* _Assignment_
Line count for "agent": report how many lines in this material hold that string, with the number alone as the answer.

* _Record extracts_
--- START ---
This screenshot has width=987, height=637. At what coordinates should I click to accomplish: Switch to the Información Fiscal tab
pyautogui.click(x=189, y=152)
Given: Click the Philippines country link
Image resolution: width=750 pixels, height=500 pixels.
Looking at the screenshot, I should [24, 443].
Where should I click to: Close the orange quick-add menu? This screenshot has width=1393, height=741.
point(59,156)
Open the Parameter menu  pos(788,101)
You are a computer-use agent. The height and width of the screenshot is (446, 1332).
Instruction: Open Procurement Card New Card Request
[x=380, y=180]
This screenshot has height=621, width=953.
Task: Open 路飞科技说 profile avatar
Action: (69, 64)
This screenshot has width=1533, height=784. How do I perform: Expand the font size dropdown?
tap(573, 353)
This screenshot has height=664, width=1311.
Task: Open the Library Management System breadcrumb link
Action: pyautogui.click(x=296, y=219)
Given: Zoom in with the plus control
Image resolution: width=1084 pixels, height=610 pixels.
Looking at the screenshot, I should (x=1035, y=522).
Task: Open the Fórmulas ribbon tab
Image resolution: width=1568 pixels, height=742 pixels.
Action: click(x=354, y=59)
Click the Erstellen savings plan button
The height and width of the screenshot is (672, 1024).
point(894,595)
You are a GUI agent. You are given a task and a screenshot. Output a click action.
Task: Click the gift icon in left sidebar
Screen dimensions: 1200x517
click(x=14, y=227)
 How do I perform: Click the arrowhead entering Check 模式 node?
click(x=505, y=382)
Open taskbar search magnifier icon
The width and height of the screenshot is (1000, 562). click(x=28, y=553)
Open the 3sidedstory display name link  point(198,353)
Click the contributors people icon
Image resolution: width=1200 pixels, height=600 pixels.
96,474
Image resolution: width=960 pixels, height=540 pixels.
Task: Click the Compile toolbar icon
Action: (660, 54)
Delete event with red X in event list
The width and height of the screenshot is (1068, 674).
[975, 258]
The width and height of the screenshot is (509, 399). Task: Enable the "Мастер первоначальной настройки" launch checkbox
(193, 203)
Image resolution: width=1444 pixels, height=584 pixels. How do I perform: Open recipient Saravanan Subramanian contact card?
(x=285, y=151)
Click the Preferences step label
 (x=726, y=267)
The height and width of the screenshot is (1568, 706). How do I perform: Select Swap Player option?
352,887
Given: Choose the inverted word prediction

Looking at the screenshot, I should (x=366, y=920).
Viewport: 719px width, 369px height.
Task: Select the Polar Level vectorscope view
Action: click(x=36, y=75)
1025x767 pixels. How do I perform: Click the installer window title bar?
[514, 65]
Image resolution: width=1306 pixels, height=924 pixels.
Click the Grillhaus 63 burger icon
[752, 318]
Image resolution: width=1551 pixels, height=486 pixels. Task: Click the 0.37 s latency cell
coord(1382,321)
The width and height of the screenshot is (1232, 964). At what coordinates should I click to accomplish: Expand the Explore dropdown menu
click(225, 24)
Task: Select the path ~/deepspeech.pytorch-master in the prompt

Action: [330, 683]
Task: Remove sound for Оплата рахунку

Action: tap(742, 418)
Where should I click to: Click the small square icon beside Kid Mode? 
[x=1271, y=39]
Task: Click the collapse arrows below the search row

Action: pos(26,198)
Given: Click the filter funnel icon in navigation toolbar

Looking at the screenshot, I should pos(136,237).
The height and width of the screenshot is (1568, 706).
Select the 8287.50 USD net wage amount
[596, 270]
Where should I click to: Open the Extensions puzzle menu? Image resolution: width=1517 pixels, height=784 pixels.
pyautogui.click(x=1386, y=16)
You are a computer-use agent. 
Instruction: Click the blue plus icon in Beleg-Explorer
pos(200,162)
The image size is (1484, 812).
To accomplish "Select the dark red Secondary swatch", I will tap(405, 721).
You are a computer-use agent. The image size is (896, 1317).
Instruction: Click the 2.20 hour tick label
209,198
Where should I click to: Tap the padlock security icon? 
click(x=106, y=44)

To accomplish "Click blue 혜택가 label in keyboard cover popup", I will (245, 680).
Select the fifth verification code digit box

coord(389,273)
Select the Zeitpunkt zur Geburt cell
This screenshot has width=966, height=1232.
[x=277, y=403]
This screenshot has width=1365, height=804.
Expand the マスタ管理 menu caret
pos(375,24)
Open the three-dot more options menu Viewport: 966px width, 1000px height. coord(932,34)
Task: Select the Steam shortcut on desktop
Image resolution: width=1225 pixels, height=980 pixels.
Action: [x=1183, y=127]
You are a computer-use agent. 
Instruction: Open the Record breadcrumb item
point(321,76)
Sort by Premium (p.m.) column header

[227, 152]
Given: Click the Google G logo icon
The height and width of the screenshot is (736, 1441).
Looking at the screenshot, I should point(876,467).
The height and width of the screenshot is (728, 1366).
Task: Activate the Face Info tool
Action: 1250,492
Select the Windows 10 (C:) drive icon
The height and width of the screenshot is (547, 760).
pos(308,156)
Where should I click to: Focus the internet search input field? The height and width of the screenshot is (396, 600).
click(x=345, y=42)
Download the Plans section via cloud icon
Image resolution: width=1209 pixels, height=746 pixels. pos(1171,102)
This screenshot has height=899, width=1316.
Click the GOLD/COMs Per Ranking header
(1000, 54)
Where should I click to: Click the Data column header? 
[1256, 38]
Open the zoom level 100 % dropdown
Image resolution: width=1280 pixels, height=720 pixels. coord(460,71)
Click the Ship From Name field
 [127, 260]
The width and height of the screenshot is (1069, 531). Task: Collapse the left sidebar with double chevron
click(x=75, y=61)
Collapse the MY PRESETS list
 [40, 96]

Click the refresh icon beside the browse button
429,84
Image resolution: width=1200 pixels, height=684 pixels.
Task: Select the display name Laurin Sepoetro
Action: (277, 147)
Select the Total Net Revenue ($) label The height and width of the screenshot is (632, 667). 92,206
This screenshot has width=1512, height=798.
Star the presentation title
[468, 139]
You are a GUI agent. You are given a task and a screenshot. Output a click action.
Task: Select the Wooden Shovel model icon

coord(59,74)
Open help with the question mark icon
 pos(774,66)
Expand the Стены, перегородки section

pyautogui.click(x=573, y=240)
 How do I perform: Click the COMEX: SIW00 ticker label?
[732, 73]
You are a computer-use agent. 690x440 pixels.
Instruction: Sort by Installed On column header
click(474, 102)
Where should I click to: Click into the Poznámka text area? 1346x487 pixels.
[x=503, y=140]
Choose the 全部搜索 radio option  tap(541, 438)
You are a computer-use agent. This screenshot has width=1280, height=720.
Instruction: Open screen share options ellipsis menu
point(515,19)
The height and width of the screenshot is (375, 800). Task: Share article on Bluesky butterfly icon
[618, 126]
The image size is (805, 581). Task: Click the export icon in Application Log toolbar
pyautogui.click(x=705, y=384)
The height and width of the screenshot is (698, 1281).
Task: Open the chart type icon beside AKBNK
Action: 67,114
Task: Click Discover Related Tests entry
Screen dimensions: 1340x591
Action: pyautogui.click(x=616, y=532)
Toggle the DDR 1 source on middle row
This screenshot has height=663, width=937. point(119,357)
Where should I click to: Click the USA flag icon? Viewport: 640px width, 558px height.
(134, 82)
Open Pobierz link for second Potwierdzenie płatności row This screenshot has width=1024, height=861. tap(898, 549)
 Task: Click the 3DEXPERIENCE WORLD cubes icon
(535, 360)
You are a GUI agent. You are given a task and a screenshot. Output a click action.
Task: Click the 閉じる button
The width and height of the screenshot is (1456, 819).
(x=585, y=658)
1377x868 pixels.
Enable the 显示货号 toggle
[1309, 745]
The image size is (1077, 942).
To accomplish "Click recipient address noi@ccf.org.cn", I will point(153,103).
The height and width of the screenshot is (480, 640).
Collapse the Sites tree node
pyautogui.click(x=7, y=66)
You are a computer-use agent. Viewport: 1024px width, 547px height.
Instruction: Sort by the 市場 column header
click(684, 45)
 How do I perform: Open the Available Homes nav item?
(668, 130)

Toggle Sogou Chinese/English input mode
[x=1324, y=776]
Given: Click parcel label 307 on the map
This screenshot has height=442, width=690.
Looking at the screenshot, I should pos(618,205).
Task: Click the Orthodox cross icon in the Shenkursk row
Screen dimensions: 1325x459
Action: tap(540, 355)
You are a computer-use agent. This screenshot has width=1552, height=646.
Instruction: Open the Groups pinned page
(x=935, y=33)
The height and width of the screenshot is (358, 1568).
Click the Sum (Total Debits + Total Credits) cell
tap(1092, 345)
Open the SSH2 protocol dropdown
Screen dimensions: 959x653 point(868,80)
--- END ---
* _Output of the task_
11